If there are ‘subshards’ which achieve this desirable behavior because they, from their own perspective, ‘intrinsically’ desire power (whatever that sort of distinction makes when you’ve broken things down that far), and it is these subshards which implement the instrumental drive… so what? After all, there has to be some level of analysis at which an agent stops thinking about whether or not it should do some thing and just starts doing the thing. Your muscles “intrinsically desire” to fire when told to fire, but the motor actions are still ultimately instrumental, to accomplish something other than individual muscles twitching. You can’t have ‘instrumental desire’ homunculuses all the way down to the individual transistor or ReLU neuron.
I sent this paragraph to TurnTrout as I was curious to get his reaction. Paraphrasing his response below:
No, that’s not the point. That’s actually the opposite of what i’m trying to say. The subshards implement the algorithmic pieces and the broader agent has an “intrinsic desire” for power. The subshards themselves are not agentic, and that’s why (in context) I substitute them in for “circuits”.
It’s explained in this post that I linked to. Though I guess in context I do say “prioritize” in a way that might be confusing. Shard Theory argues against homonculist accounts of cognition by considering the mechanistic effects of reinforcement processes. Also the subshards are not implementing an instrumental drive in the sense of “implementing the power-seeking behavior demanded by some broader consequentialist plan” they’re just seeking power, just ’cuz.

**Record extracts:**

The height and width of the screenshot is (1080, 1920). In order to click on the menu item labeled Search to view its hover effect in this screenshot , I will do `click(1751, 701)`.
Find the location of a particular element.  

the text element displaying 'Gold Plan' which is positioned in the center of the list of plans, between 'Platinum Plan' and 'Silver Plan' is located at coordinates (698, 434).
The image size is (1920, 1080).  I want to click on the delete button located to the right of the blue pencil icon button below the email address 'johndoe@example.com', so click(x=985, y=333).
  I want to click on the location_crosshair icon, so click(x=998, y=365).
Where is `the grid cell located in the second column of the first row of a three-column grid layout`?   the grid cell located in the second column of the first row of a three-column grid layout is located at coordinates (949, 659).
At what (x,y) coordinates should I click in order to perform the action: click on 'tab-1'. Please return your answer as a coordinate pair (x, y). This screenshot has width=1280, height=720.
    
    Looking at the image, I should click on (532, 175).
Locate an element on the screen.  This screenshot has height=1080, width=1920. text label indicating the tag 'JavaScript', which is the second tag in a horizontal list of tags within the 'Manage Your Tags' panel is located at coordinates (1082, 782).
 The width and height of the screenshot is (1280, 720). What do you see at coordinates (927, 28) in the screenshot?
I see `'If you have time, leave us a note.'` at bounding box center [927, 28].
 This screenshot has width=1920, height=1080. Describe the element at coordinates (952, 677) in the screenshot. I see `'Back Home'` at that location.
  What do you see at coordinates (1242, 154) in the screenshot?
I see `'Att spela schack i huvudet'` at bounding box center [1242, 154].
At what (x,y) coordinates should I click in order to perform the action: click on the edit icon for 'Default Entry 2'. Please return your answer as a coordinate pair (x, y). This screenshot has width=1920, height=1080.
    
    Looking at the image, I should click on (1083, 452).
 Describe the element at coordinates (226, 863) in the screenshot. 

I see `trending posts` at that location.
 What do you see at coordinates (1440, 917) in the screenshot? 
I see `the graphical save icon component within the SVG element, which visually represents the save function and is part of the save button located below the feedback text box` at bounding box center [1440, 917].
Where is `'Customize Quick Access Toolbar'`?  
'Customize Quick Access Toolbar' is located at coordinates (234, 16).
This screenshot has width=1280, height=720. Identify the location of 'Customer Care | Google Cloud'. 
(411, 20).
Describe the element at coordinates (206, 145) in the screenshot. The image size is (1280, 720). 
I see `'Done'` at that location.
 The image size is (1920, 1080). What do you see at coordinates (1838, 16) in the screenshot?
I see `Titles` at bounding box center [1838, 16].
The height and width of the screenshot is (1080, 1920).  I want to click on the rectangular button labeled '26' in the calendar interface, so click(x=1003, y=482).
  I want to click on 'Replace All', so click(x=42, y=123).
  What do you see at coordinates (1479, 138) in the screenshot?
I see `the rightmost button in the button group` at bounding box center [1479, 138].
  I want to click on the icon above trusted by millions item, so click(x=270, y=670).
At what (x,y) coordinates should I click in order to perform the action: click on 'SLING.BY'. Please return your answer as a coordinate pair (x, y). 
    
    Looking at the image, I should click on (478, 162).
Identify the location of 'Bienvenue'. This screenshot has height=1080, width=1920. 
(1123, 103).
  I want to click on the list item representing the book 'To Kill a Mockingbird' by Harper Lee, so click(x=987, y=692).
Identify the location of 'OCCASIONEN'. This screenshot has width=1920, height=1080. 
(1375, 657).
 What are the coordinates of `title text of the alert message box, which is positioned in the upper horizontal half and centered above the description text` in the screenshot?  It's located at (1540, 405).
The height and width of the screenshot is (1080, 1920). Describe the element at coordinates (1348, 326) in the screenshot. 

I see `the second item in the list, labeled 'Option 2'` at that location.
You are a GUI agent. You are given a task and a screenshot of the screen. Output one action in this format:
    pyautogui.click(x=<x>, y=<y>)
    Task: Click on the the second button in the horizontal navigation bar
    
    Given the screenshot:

**Problems to solve:**
- A) Copy the part of the subshards passage that opens with the words containing "I sent this" and closes with "power, just ’cuz.".
- B) In the subshards passage, what word does TurnTrout say he substitutes the subshards in for?
- C) Translate this sentence from the subshards passage into Spanish: "Your muscles “intrinsically desire” to fire when told to fire, but the motor actions are still ultimately instrumental, to accomplish something other than individual muscles twitching."

**Answers given:**
- A)
I sent this paragraph to TurnTrout as I was curious to get his reaction. Paraphrasing his response below:
No, that’s not the point. That’s actually the opposite of what i’m trying to say. The subshards implement the algorithmic pieces and the broader agent has an “intrinsic desire” for power. The subshards themselves are not agentic, and that’s why (in context) I substitute them in for “circuits”.
It’s explained in this post that I linked to. Though I guess in context I do say “prioritize” in a way that might be confusing. Shard Theory argues against homonculist accounts of cognition by considering the mechanistic effects of reinforcement processes. Also the subshards are not implementing an instrumental drive in the sense of “implementing the power-seeking behavior demanded by some broader consequentialist plan” they’re just seeking power, just ’cuz.

- B) Circuits.

- C) Tus músculos «desean intrínsecamente» activarse cuando se les indica que se activen, pero las acciones motoras siguen siendo, en última instancia, instrumentales, para lograr algo distinto de que los músculos individuales se contraigan.